Whatever a man's notions of these later centuries are, such, in the main, the man himself will be. Under the name of History, they cover the articles of his philosophic, his religious, and his political creed.[105] They give his measure; they denote his character: and, as praise is the shipwreck of historians, his preferencesHISTORY AND CHARACTER betray him more than his aversions. Modern history touches us so nearly, it is so deep a question of life and death, that we are bound to find our own way through it, and to owe our insight to ourselves. The historians of former ages, unapproachable for us in knowledge and in talent, cannot be our limit. We have the power to be more rigidly impersonal, disinterested and just than they; and to learn from undisguised and genuine records to look with remorse upon the past, and to the future with assured hope of better things; bearing this in mind, that if we lower our standard in history, we cannot uphold it in Church or State.

NOTES

[1] No political conclusions of any value for practice can be arrived at by direct experience. All true political science is, in one sense of the phrase, a priori, being deduced from the tendencies of things, tendencies known either through our general experience of human nature, or as the result of an analysis of the course of history, considered as a progressive evolution.—Mill, Inaugural Address, 51.

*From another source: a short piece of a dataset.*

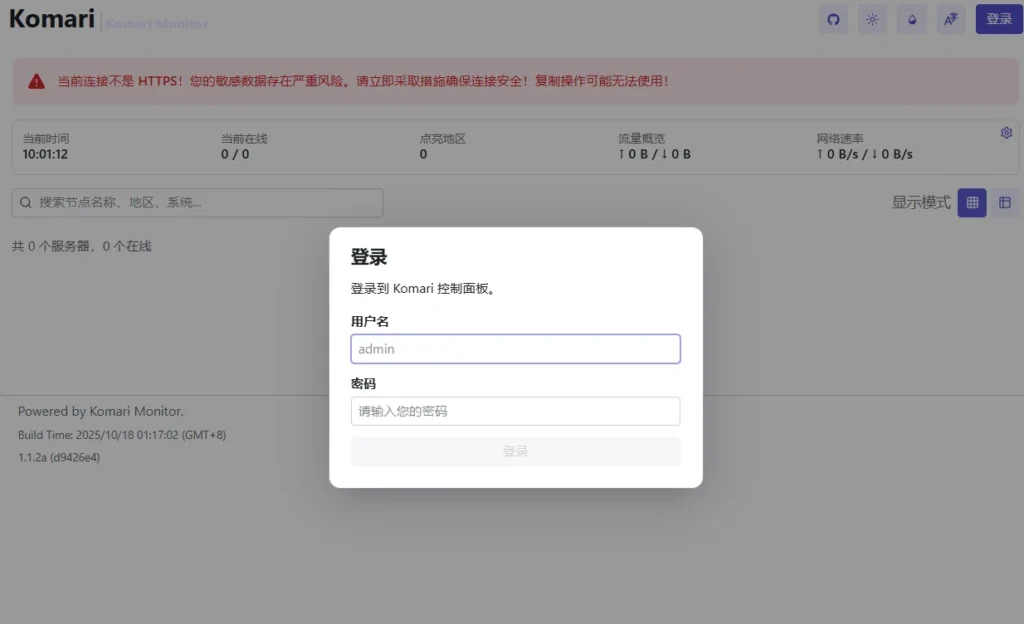Open the language translation selector
The image size is (1024, 624).
pyautogui.click(x=951, y=19)
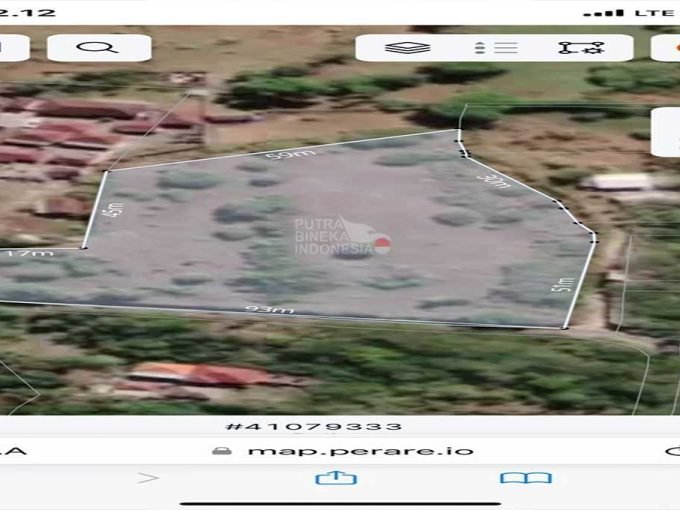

[2] Contemporary history is, in Dr. Arnold's opinion, more important than either ancient or modern; and in fact superior to it by all the superiority of the end to the means.—Seeley, Lectures and Essays, 306.

[3] The law of all progress is one and the same, the evolution of the simple into the complex by successive differentiations.—Edinburgh Review, clvii. 428. Die Entwickelung der Völker vollzieht sich nach zwei Gesetzen. Das erste Gesetz ist das der Differenzierung. Die primitiven Einrichtungen sind einfach und einheitlich, die der Civilisation zusammengesetzt und geteilt, und die Arbeitsteilung nimmt beständig zu.—Sickel, Goettingen Gelehrte Anzeigen, 1890, 563.

[4] Nous risquons toujours d'être influencés par les préjugés de notre époque; mais nous sommes libres des préjugés particuliers aux époques antérieures.—E. Naville, Christianisme de Fénelon, 9.

[5] La nature n'est qu'un écho de l'esprit. L'idée est la mère du fait, elle façonne graduellement le monde à son image.—Feuchtersleben, in Caro, Nouvelles Études Morales, 132. Il n'est pas d'étude morale qui vaille l'histoire d'une idée.—Laboulaye, Liberté Religieuse, 25.

[6] Il y a des savants qui raillent le sentiment religieux. Ils ne savent pas que c'est à ce sentiment, et par son moyen, que la science historique doit d'avoir pu sortir de l'enfance.... Depuis des siècles les âmes indépendantes discutaient les textes et les traditions de l'église, quand les lettrés n'avaient pas encore eu l'idée de porter un regard critique sur les textes de l'antiquité mondaine.—La France Protestante, ii. 17.